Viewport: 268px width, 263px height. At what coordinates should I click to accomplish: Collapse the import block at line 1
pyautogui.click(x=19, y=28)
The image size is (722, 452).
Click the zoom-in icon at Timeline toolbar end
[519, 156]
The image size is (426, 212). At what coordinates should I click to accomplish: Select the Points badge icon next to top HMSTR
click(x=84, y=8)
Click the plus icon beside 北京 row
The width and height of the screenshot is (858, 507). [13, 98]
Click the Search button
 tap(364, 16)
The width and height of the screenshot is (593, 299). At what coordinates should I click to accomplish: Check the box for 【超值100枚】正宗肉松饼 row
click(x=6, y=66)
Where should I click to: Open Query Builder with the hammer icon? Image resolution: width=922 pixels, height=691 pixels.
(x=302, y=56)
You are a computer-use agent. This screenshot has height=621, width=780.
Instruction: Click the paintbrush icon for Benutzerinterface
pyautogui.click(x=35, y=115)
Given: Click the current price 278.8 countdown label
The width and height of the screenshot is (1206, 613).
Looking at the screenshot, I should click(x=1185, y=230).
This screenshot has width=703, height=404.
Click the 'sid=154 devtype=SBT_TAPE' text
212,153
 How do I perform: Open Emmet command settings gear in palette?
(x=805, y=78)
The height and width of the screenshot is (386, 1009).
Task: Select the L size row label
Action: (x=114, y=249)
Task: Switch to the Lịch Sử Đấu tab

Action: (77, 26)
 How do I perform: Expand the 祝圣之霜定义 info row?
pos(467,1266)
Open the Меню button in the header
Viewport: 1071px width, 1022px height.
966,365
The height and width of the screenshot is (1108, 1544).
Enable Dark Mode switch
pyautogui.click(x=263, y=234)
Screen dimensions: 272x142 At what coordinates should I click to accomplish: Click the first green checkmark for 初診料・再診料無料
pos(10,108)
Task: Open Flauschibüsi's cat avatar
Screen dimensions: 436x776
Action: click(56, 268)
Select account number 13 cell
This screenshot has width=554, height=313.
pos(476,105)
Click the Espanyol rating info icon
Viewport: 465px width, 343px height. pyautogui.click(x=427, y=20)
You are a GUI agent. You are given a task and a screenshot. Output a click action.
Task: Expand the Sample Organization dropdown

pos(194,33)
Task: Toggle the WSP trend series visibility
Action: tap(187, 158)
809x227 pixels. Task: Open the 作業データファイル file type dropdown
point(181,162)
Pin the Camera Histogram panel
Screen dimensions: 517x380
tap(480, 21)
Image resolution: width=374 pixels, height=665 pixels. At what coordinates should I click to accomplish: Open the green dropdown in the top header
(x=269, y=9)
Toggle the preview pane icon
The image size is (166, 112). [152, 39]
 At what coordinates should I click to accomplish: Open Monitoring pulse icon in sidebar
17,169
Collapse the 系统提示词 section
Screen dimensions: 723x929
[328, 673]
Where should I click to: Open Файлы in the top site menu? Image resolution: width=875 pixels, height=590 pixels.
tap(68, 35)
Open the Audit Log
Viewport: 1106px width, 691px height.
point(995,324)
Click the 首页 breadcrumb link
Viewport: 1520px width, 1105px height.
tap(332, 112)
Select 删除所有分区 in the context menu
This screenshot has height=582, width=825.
──────────────────────────────
### Exercise
Rewrite the lines from the line with "How do I perform: Expand" up to and including the line with "pyautogui.click(x=263, y=234)", renaming "Dark Mode" to "Light Mode" and leaving all else unchanged.

### Complete output
 How do I perform: Expand the 祝圣之霜定义 info row?
pos(467,1266)
Open the Меню button in the header
Viewport: 1071px width, 1022px height.
966,365
The height and width of the screenshot is (1108, 1544).
Enable Light Mode switch
pyautogui.click(x=263, y=234)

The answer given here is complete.